Available data:

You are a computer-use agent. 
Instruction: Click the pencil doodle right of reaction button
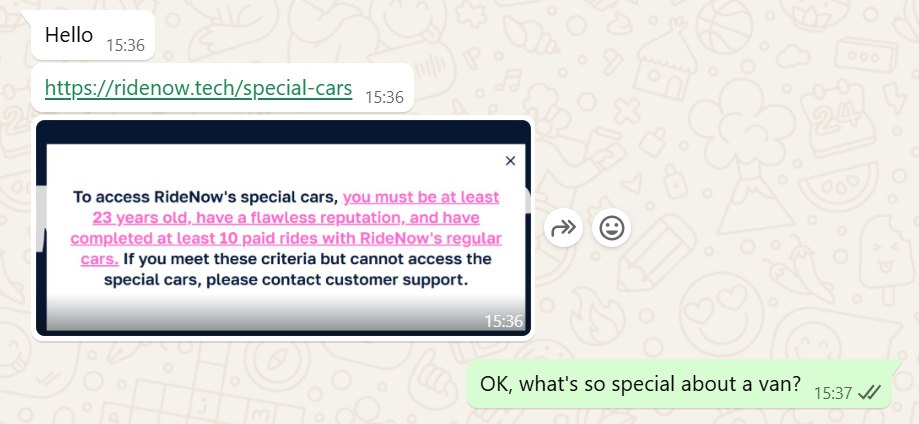(655, 253)
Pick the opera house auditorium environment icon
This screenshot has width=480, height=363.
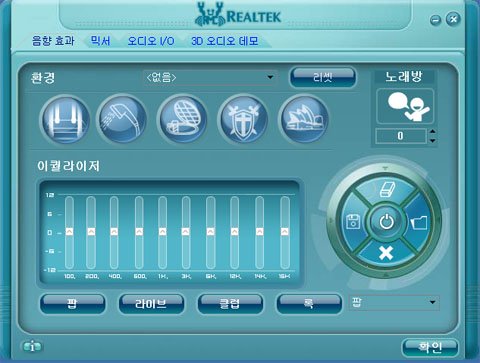[x=304, y=120]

What the task asks:
Give all the entries again exactly, dropping each picture.

Answer to this problem:
You are a computer-use agent. 
Instruction: Click the pencil doodle right of reaction button
(655, 253)
Pick the opera house auditorium environment icon
This screenshot has width=480, height=363.
[x=304, y=120]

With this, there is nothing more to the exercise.